– Поладить – неподходящее слово. Ладят – в семье, в пионерском лагере. Да и товарищество там зыбкое. На свой манер. Тебе не понять.
И точно спохватившись, жалея о своей откровенности, быстро добавила:
– Ты не думай… Люди они идейные, стойкие… Но… тоже – на свой манер и лад. Я не виню их – такая школа. Когда по тонкой жердочке ходишь, тут уж всерьез не закорешишься.
Он хмыкнул:
– Да уж… могу представить. Идейные волки.
Она, опершись на локоток, внимательно его оглядела:
– А ты не торопись их судить. Думаешь, ты один – весь в белом?
Безродов невесело сказал:
– Все хороши. И я и прочие. Терпилы русские.
– Не гоношись. Не больно ты похож на терпилу.
– На самого себя похож.
– Ты, значит, особая статья?
Безродов чувствовал, как накаляется, густеет воздух. Но, видно, завелся:
– Каждый особая статья. Только не каждый про это знает. Жаль.
Она недобро спросила:
– Чего ж тебе жаль? Какой жалельщик… Ты, дядя, не прост.
Он мрачно кивнул:
– Никто и не говорит, что прост.
– Да вижу я, вижу. Секу я быстро. С самого первого дня знакомства. Пялился на меня, словно целился.
И неожиданно спросила:
– Ноги красивые у меня?
Он рассмеялся:
– Всем удалась. Что ни возьми.
Она лениво проговорила:
– Ну так бери, пока дают.
Вспомнилось:
Несколько лет спустя, в ясный безоблачный денек, узнал, что срок ее на земле безвременно, нежданно, пресекся.

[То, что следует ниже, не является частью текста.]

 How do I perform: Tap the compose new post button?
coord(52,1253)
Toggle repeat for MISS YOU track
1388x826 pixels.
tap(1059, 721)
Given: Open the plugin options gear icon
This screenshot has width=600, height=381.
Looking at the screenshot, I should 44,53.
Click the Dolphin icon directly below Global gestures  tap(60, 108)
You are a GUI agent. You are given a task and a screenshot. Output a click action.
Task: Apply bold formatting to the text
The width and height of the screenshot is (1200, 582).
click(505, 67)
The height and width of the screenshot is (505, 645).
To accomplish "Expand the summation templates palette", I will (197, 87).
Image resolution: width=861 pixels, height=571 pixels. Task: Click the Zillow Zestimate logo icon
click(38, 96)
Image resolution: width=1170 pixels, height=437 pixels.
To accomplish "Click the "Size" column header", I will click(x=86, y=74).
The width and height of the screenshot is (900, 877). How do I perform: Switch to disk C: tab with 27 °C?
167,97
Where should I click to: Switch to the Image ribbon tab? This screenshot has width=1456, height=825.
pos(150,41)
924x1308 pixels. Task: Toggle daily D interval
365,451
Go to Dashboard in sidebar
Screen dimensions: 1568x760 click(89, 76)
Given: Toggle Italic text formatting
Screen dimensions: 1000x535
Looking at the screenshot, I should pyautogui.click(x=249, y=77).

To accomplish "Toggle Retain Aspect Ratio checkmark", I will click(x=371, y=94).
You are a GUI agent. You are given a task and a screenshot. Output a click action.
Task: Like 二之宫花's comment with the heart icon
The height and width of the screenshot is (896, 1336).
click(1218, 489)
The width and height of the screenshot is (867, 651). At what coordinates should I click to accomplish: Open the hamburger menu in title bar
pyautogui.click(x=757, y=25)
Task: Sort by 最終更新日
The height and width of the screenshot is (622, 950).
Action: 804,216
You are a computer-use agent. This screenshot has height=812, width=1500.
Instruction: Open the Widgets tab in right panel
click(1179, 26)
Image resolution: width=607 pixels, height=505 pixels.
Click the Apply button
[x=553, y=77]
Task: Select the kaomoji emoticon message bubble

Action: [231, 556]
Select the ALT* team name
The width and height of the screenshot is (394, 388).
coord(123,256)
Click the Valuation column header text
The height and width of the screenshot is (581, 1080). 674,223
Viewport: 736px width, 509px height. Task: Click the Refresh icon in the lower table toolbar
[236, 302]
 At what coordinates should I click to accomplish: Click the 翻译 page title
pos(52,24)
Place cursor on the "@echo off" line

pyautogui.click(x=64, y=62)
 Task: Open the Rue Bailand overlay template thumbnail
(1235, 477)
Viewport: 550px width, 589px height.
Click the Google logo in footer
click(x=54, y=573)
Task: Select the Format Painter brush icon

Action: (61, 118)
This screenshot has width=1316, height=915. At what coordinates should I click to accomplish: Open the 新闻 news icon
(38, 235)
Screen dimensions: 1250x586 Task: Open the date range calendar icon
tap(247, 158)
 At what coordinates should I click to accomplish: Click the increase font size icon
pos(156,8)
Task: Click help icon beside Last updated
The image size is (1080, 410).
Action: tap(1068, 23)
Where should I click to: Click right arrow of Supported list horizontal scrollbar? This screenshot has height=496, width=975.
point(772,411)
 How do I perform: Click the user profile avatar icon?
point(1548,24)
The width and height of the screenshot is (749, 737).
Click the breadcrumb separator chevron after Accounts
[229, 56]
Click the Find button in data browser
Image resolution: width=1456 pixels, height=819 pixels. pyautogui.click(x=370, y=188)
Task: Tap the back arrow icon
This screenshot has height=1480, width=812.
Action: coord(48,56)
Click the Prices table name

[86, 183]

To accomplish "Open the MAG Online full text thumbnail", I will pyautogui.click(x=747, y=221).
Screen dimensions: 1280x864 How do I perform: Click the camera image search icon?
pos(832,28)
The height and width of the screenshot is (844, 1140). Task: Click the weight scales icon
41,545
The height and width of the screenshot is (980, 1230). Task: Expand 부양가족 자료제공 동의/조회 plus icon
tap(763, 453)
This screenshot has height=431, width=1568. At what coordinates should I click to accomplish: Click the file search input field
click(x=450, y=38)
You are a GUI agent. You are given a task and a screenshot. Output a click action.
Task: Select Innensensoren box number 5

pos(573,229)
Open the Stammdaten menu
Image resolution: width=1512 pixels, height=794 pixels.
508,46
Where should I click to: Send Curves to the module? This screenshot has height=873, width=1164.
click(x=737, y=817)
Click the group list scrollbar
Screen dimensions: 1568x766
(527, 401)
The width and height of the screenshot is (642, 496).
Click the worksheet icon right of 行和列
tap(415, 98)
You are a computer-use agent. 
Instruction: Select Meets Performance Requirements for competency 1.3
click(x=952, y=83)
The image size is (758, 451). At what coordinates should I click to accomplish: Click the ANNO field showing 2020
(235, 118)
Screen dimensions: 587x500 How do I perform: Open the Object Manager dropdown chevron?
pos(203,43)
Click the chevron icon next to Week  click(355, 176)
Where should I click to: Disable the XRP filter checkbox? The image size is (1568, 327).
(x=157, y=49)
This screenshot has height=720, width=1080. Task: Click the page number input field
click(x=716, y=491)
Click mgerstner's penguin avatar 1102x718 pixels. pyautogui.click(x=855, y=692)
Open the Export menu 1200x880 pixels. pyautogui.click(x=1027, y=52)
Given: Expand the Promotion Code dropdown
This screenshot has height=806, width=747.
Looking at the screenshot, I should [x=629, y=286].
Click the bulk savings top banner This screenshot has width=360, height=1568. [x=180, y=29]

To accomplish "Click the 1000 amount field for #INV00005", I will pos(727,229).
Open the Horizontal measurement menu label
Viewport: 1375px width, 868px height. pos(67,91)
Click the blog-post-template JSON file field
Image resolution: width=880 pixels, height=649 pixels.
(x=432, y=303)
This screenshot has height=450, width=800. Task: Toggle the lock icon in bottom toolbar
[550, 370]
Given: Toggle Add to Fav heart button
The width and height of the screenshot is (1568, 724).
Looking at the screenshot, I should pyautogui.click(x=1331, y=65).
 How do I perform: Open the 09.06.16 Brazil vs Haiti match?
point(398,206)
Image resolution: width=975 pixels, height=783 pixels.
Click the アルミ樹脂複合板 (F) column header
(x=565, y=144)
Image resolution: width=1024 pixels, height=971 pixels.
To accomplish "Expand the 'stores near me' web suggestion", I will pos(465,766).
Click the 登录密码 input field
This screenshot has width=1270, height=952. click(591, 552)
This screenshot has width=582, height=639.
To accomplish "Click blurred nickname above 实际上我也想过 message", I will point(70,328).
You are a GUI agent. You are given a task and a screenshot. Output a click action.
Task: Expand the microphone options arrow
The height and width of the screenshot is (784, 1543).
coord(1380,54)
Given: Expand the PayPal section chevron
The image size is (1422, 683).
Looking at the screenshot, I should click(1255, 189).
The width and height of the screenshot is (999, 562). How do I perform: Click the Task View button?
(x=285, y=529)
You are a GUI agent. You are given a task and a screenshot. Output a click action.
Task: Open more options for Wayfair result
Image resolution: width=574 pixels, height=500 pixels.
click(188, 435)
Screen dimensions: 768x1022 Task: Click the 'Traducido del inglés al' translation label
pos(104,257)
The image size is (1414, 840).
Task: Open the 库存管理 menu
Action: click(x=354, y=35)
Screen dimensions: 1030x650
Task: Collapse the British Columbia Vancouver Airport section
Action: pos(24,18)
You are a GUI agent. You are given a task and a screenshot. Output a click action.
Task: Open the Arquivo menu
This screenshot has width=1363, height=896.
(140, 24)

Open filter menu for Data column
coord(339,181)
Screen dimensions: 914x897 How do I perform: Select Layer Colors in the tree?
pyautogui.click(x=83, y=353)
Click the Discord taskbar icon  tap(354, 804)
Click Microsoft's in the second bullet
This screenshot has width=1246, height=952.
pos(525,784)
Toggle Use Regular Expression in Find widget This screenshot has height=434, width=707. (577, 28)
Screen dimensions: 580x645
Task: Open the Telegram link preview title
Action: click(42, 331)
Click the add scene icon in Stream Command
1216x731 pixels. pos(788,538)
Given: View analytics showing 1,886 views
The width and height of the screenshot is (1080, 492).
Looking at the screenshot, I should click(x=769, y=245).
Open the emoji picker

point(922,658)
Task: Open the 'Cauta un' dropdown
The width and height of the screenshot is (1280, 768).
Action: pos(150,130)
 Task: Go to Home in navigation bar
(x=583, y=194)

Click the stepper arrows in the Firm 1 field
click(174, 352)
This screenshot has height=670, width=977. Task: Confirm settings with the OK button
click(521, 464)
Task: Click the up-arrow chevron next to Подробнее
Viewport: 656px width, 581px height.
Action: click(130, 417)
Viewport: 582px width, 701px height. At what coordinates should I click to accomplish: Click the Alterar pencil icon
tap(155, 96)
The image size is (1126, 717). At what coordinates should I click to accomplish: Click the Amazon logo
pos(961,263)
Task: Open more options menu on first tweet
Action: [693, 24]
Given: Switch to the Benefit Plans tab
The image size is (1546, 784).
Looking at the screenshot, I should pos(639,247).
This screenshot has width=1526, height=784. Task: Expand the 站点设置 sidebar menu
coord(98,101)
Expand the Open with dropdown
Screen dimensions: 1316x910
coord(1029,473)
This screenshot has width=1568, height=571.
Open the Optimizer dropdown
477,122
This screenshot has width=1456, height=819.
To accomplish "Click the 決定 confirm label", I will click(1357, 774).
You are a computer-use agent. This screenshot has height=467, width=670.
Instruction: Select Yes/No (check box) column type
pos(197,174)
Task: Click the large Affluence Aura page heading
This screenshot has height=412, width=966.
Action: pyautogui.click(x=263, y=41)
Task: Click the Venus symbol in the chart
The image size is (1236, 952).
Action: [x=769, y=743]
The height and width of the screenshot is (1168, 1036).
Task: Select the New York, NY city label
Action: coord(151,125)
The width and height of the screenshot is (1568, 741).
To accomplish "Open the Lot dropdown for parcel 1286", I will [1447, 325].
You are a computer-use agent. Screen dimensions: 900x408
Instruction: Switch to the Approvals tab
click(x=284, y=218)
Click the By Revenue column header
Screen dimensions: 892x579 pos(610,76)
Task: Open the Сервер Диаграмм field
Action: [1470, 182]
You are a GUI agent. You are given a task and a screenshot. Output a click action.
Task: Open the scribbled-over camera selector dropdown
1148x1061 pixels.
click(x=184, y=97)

И будто рядом, с такой отчетливостью услышал озабоченный голос:
– Когда по тонкой жердочке ходишь…
Он избегал читать биографии творцов-долгожителей – неизменно одно и то же! – звонкий расцвет и ярко освещенный манеж, рукоплескания, разные бляхи, и вот уже медленно гаснет свет, уходят зрители, зал пустеет.
Потом – никуда от него не деться – признание своего поражения, опустошенность, бессильная злость.
Не всем хватает ума и достоинства укрыться в тени, не мозолить глаза тем, кто пришел занять их место. Гораздо чаще все происходит по старой хрестоматийной схеме – сперва унизительное барахтанье, опустошенность, бессильная злость.
Нет, что угодно – любая схима, но только не этот стыдный исход – все выходящее из-под пера, вяло, бесплотно, пустая порода.
Вот стихотворцы, они устойчивей, им помогают рифмы, созвучия, дар соразмерности, чаще его коротко называют ритмом.
Ритм и есть мировой закон, обуздывающий вселенский хаос. Когда-нибудь он приручит и нас, тогда и настанет эра разума.
Ну что же, настало время проститься с моим Безродовым – столько лет мы были сиамскими близнецами, казалось, вросли один в другого. Оставим его наедине с этой самоубийственной памятью, доставшейся ему то ли в дар, то ли в расплату за все грехи.
Пусть вспоминает, пишет, зачеркивает, тревожит давно ушедшие тени, перелистывает свои дневники. Пора нам отдохнуть друг от друга.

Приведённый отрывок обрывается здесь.